_Tasks to carry out_
A) Check each statement against the passage on gold prices and answer yes or no, quoting the words of the passage that settle it: (i) The Fed began quantitative easing in 2008. (ii) The passage holds that in 2016 stocks and properties still have plenty of room to rise. (iii) After the 2008 crisis, gold was set to climb to $1,500.
B) Carry the passage on gold prices forward, writing the next part after its final sentence.

_Passage to read_
[Start of Attachment]
The central banks will be then eager to devalue their currency. The currency war will boost the needs for gold as a haven. We are repeating what happened after the subprime loan crisis in 2008, when gold was set to climb up to $1,900. The following is the long-term chart of the gold price.


Very few investment opportunities worldwide

The situation is actually not just as good as in 2008 but much better for gold in 2016. In 2008, the Fed started the quantitative easing. The dollar was depreciated, but investors could also buy stocks or properties to avoid the devaluation of the assets in dollar.

However, in 2016, the QE has already boosted the asset bubble, and there would not be much room for further appreciation. The situation is already how slowly it could collapse, not how high it could go further.

With much less havens they can hide in, the value of gold will be appreciated even more than it had been since 2008.

Not affected by the weak demand worldwide

Thus, you can neither buy currencies, stocks nor properties. Yet then, how about other commodities? Is it not more productive to buy something more useful than just a yellow kind of metal? Oils, gas, copper or iron ore? Unfortunately, usefulness is not necessarily appreciated in the markets of 2016.
[End of Attachment]
Items from a dataset
[Start of Attachment]
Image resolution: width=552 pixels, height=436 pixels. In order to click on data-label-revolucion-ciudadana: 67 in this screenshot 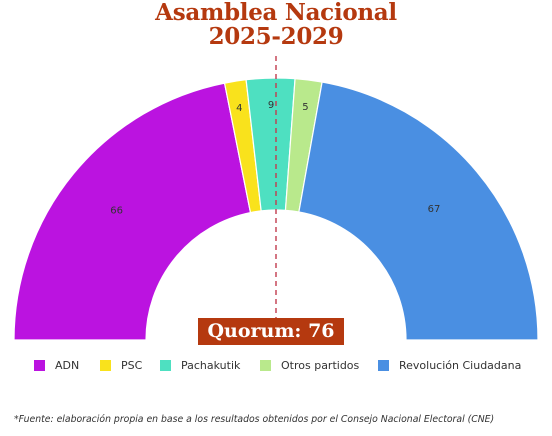, I will do `click(434, 210)`.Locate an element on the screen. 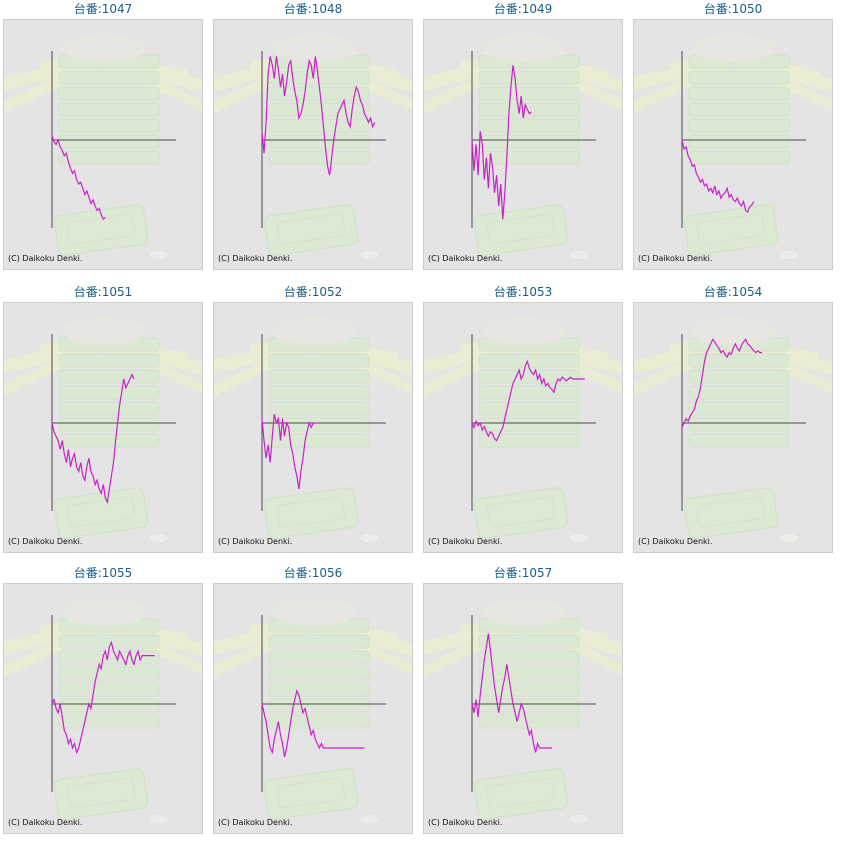 This screenshot has width=841, height=841. chart-title: 台番:1054 is located at coordinates (733, 292).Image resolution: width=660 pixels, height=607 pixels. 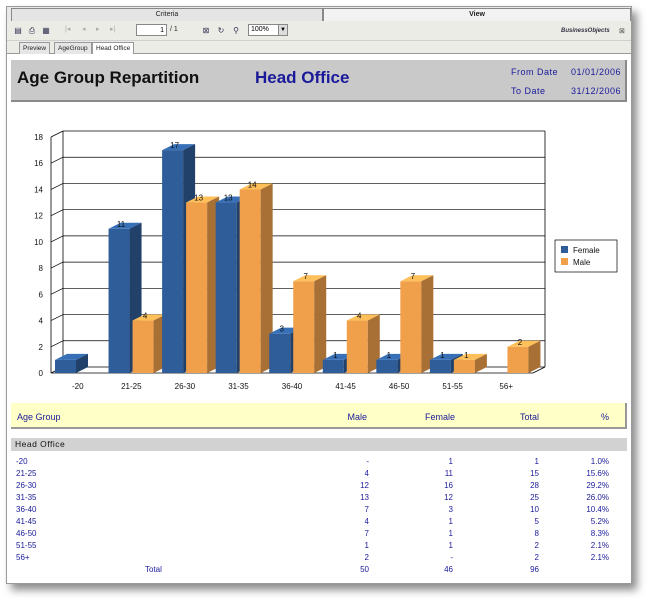 What do you see at coordinates (596, 72) in the screenshot?
I see `from-date-value: 01/01/2006` at bounding box center [596, 72]. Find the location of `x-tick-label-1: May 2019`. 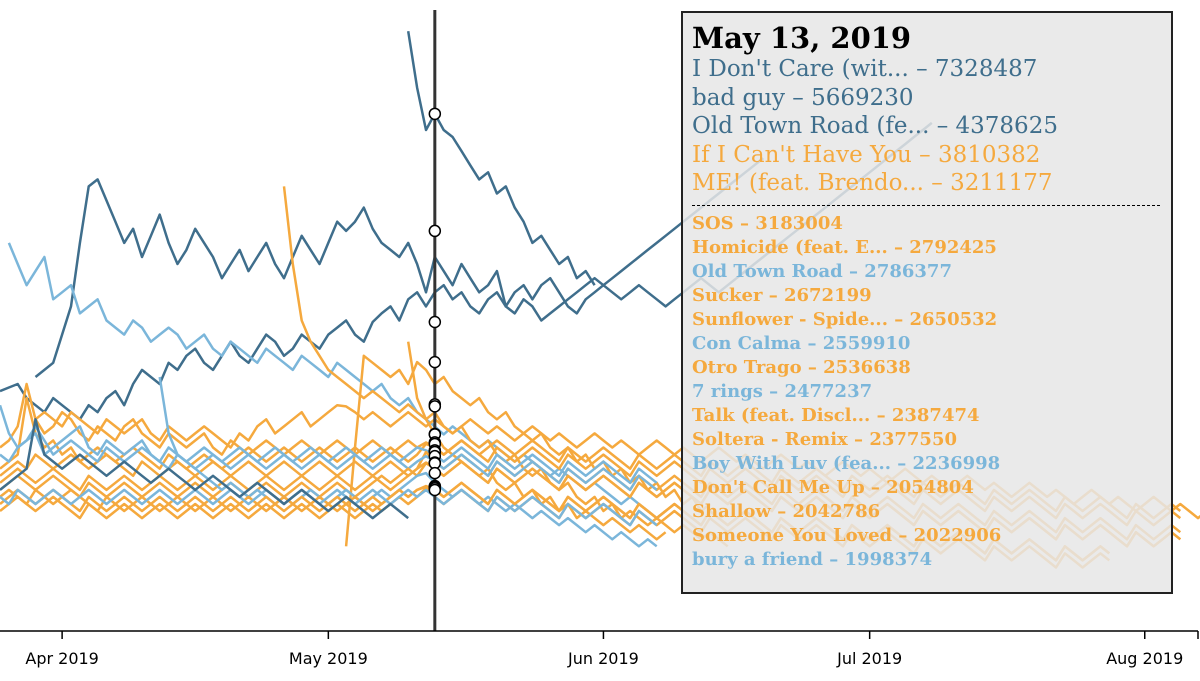

x-tick-label-1: May 2019 is located at coordinates (328, 658).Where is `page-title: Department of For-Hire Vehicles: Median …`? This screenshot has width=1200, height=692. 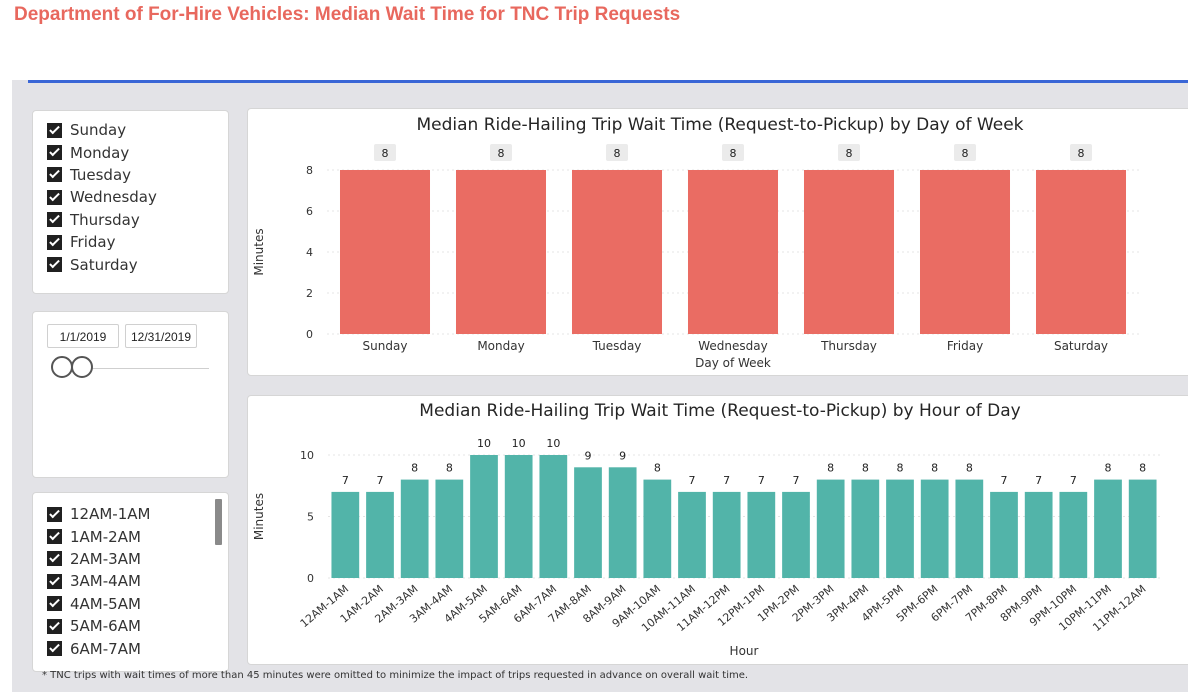
page-title: Department of For-Hire Vehicles: Median … is located at coordinates (348, 14).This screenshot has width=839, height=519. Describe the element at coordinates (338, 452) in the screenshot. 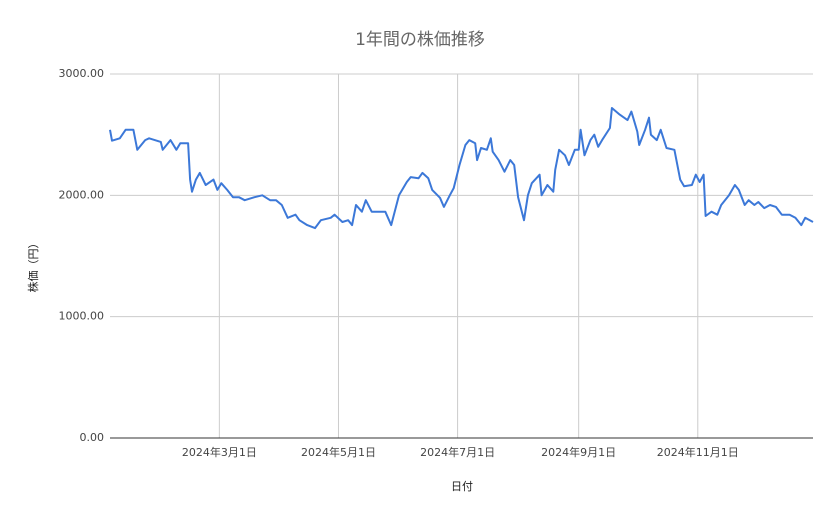

I see `x-tick-label: 2024年5月1日` at that location.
[End of Attachment]
_Your responses_
A)
(i) Yes: "In 2008, the Fed started the quantitative easing."
(ii) No: "the QE has already boosted the asset bubble, and there would not be much room for further appreciation."
(iii) No: "when gold was set to climb up to $1,900."

B)
The secular stagnation is a situation where the weak demand is the cause of everything. The low inflation and growths all depend on it. As a result, the useful commodities would be depreciated as they are less needed. This already happened in 2015.

On the other hand, gold is a rare kind of commodities which depends on the non-physical demand. Apart from the needs in the jewelry or dental industry, gold is bought by central banks or other financial institutions for their reserves, which means gold is much less affected by the weak demand in the economies than the more useful commodities.


We are bullish on gold for the following reasons:

  • The secular stagnation devalues currencies and leads to low interest rates worldwide
  • Investors cannot buy stocks or properties to avoid the risks of the currency devaluation
  • Gold is much less affected by the weak economic demand than other assets

Only the first reason existed in 2008, and it led gold to $1,900. Then what should we expect in 2016?

Buy gold, hedge short-term risks of corrections, and then we believe you will be very much rewarded in 2017 or 2018, when the Fed admits it needs to restart the QE. 2016 will be a good year for good investors.